Today, the US Forest Service announced the long-awaited membership of the Federal Advisory Committee that will provide advice and recommendations for sustainable, climate-adapted, wildfire-resilient landscape management across the Northwest Forest Plan area, which encompasses 19 million acres of federal forest lands in Washington, Oregon and Northern California.
The announcement follows other big steps forward in old growth protection efforts by the administration, including President Biden’s Earth Day 2022 Executive Order to preserve and protect old growth forests, the Forest Service’s premiering of a historic inventory of mature and old growth forests across various forest types on public lands, and April announcement of an upcoming Advance Notice of Proposed Rulemaking, intending to boost climate resilience across the nation’s forest lands.
The Northwest Forest Plan region has an outsized role to play in mitigating the worst impacts of climate change by storing immense amounts of carbon in mature and old forests.
“I’ve been working on national forest policy and management since the Northwest Forest Plan’s inception, including on the Plan itself, and I’m thrilled to be able to contribute to updating the Plan as part of the federal advisory committee,” said Mike Anderson, Senior Policy Analyst at The Wilderness Society. “We’re facing different challenges from 30 years ago when the Plan was created, so I’m eager to help build on the strong foundation it provides, incorporate the same commitment to sound science – from ecology to climate to economics to local and Indigenous knowledge – and support the Forest Service to make the Northwest Forest Plan a successful, lasting tool for communities while playing an ever more important role in combating the climate and extinction crises by maintaining robust and healthy forests.”
“I’m pleased to have been selected as a member of the Northwest Forest Plan federal advisory committee,” said Susan Jane Brown, Principal of Silvix Resources. “I look forward to collaborating with my fellow committee members to provide advice to the Forest Service regarding old forest conservation, addressing the climate and biodiversity crises, and reducing wildfire risk within the range of the northern spotted owl.”
The Forest Service has observed that “significant changes in ecological and social conditions across the Northwest Forest Plan area require the US Forest Service and its partners to evaluate existing management direction and consider new approaches to meet the intent of the NWFP, manage for landscapes that are adapted to climate change and resilient to wildfire, and provide for increasing use of and demands from national forest system lands.” The new Committee will assist the Forest Service in addressing these challenges.

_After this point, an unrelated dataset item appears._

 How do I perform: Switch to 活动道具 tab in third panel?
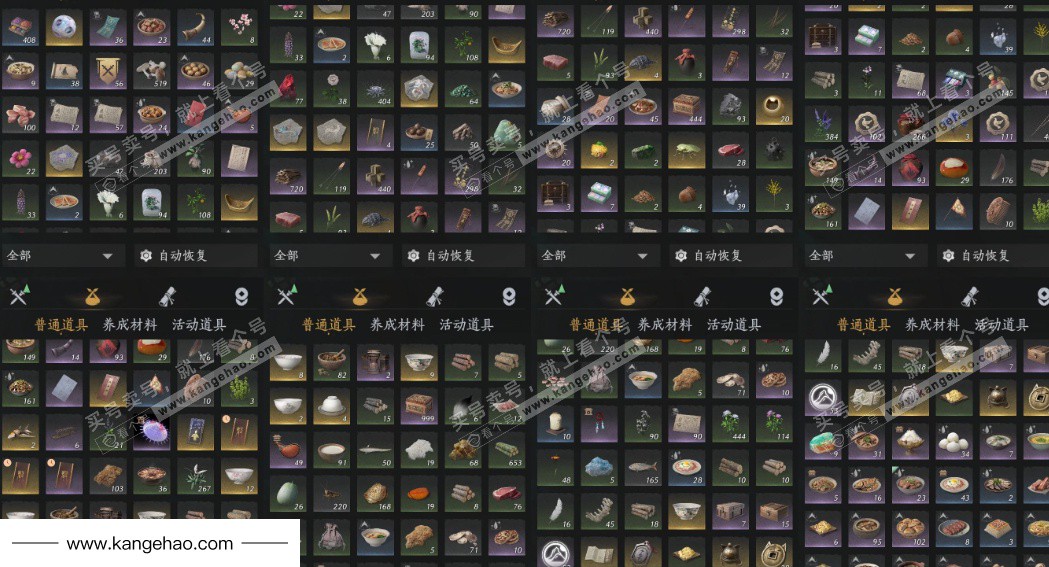click(734, 325)
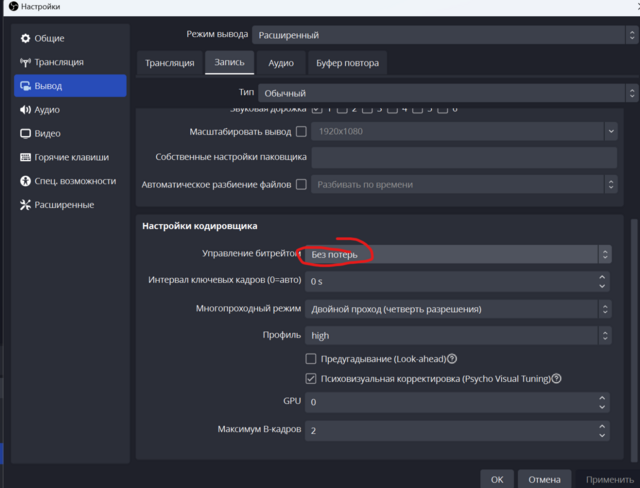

The complete committee membership is available here.
Background
The Northwest Forest Plan is a federal land management plan developed by a large team of scientists and adopted by the Clinton administration in 1994 to resolve intense controversy over logging of old-growth and riparian habitat in the Pacific Northwest within the range of the northern spotted owl. It aimed to provide enough habitat to conserve all species that rely on old-growth forest habitat, as required by law, including well-known imperiled species such as the Chinook and Coho salmon.
The Plan amended forest management plans for 19 national forests administered by the U.S. Forest Service covering 19.4 million acres in Washington, Oregon, and Northern California, along with 7 Bureau of Land Management districts covering 2.7 million acres in Western Oregon and Northern California. It was widely praised for its scientific and ecosystem-based approach toward forest management, and effectively protected most of the region’s remaining old-growth forests and riparian habitat from logging.
Today, some of the biggest challenges national forests and communities that depend on them (both near and downstream) face are around the issues of fire, climate disruption, growing tourism and recreation, diversifying economies and the stability of water resources. As the Forest Service prepares to update the Northwest Forest Plan to meet the challenges of the 21st century, it has big opportunities to improve the Plan by using the best available information from a broad array of sources: ecology, climate, economics, health, sociology, political science and traditional community and Indigenous knowledge.
Congress enacted the Federal Advisory Committee Act (FACA) in 1972 to ensure that advice by the various advisory committees formed over the years is objective and accessible to the public. A committee’s charter establishes the purpose and scope of a FACA committee. FACA committee meetings are open to the public and membership must be fairly balanced in representation. FACA committee membership is made by the president or agency/departmental head; in this case, Secretary of Agriculture Tom Vilsack.